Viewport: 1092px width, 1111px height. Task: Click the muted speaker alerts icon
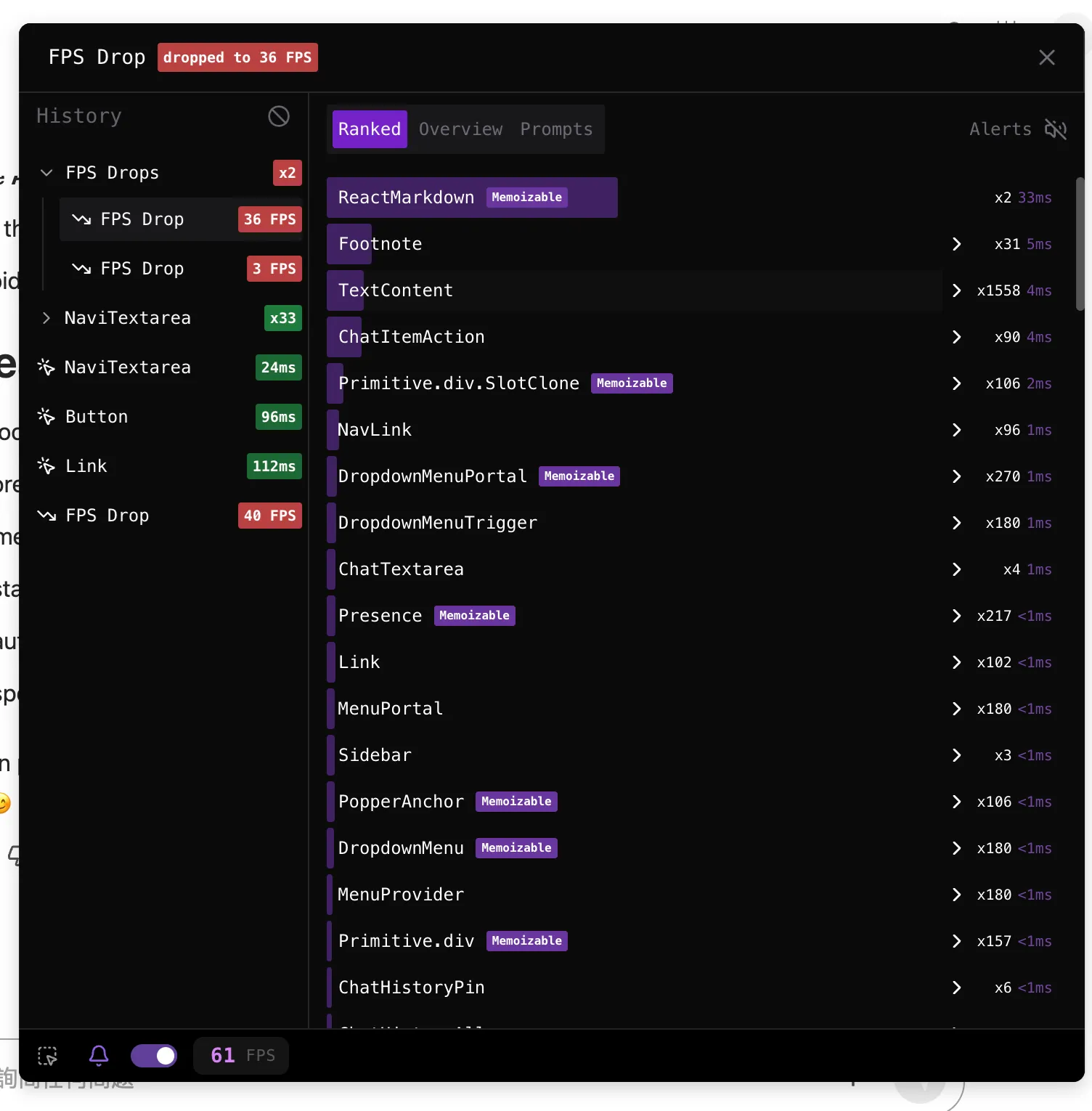coord(1055,129)
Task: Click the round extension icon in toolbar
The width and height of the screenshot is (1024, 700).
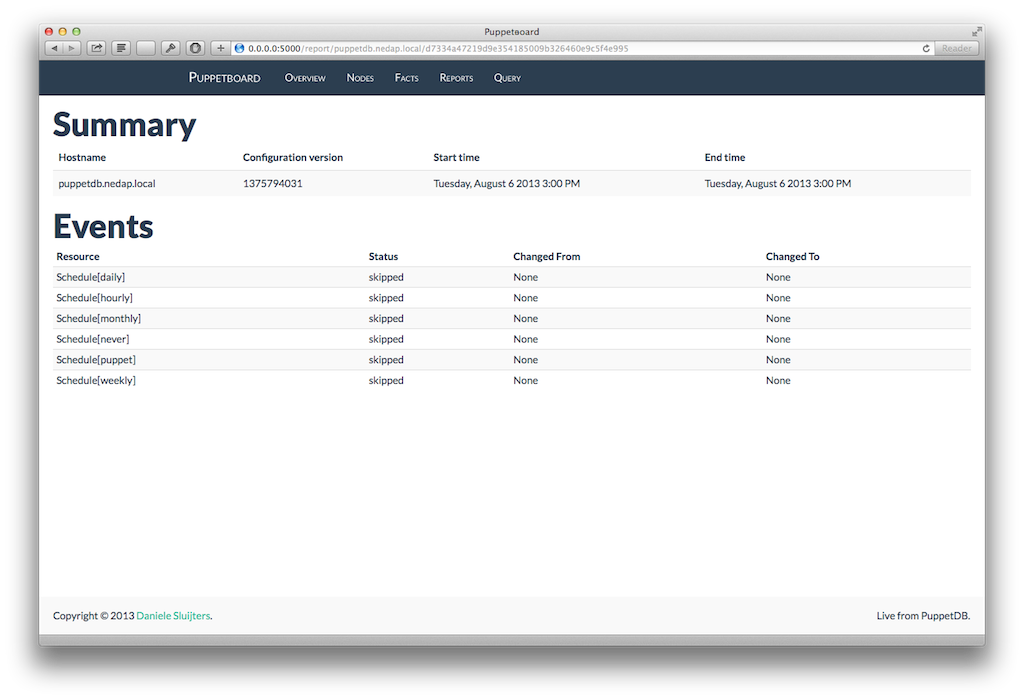Action: click(x=195, y=48)
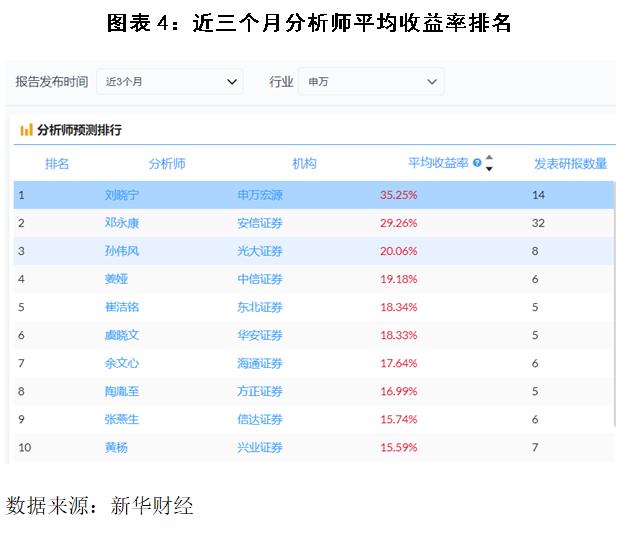Click the 排名 column header

(57, 164)
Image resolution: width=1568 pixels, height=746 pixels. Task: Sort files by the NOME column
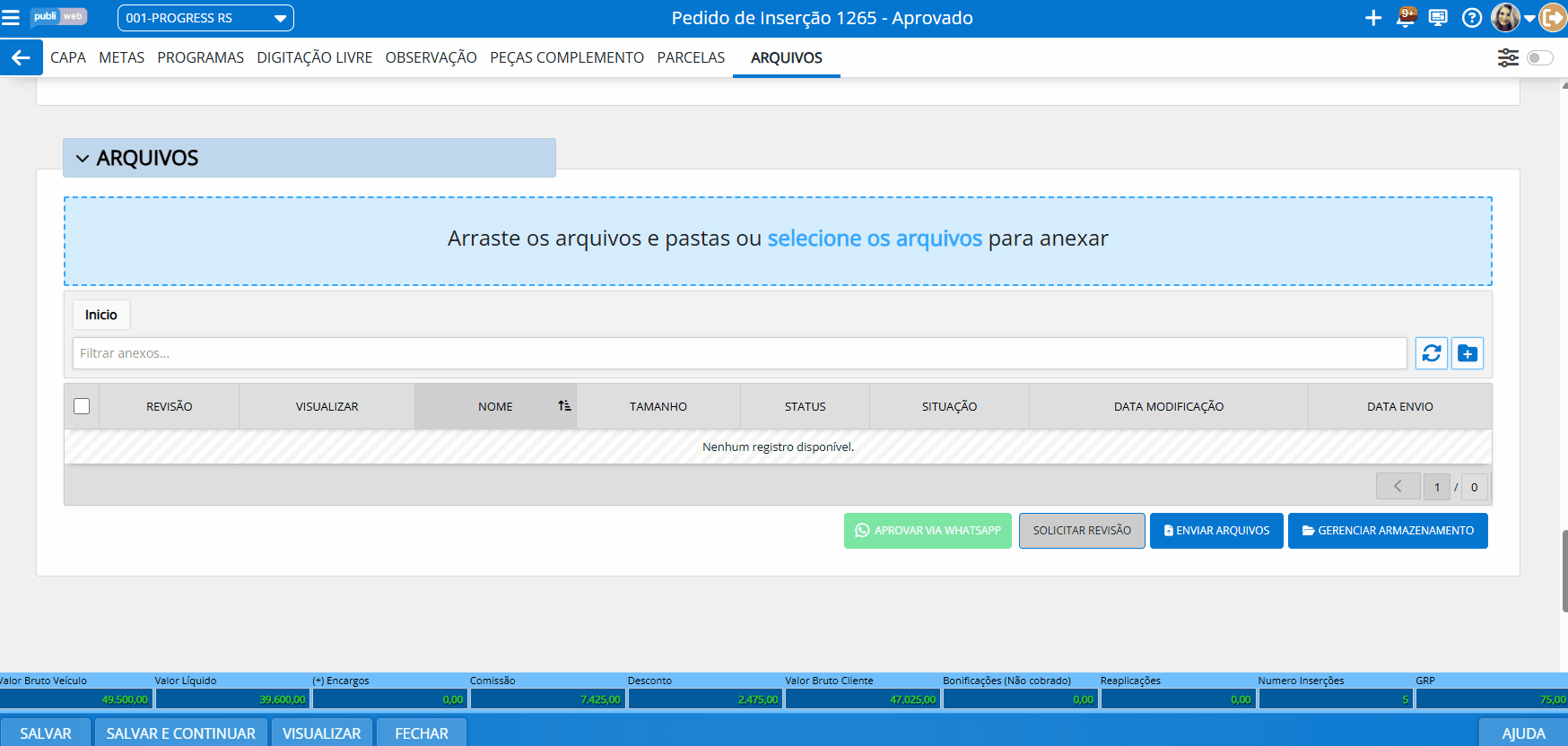[x=495, y=406]
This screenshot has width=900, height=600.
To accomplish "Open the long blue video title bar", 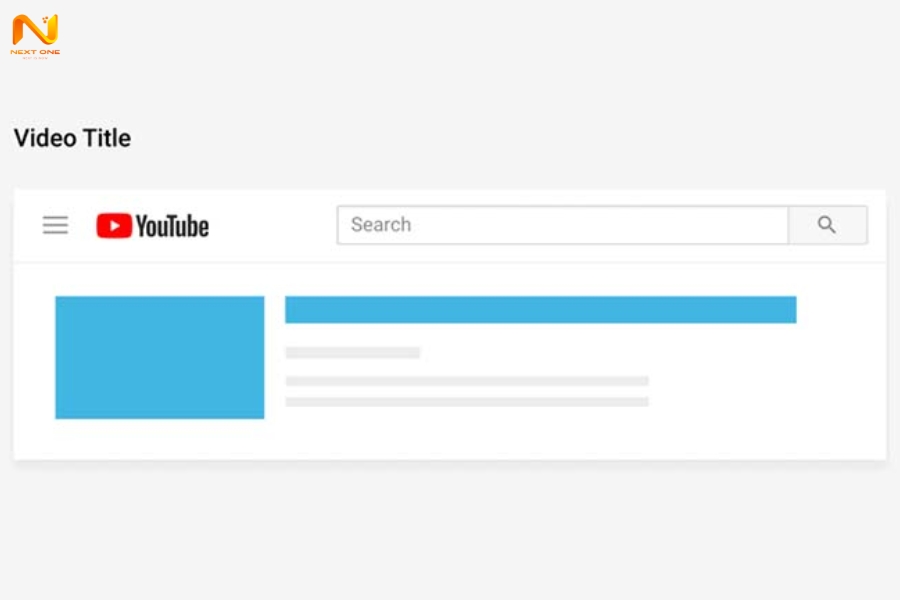I will coord(541,309).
::::::::::
Taking the records above, print only and exactly the lines from the line with "The width and" to the line with "This screenshot has width=900, height=600.", both kept, and exclude pictures.

Exercise answer:
The width and height of the screenshot is (1024, 700).
Action: click(x=195, y=48)
Click the 排名 column header

(57, 164)
Image resolution: width=1568 pixels, height=746 pixels. Task: Sort files by the NOME column
[x=495, y=406]
This screenshot has width=900, height=600.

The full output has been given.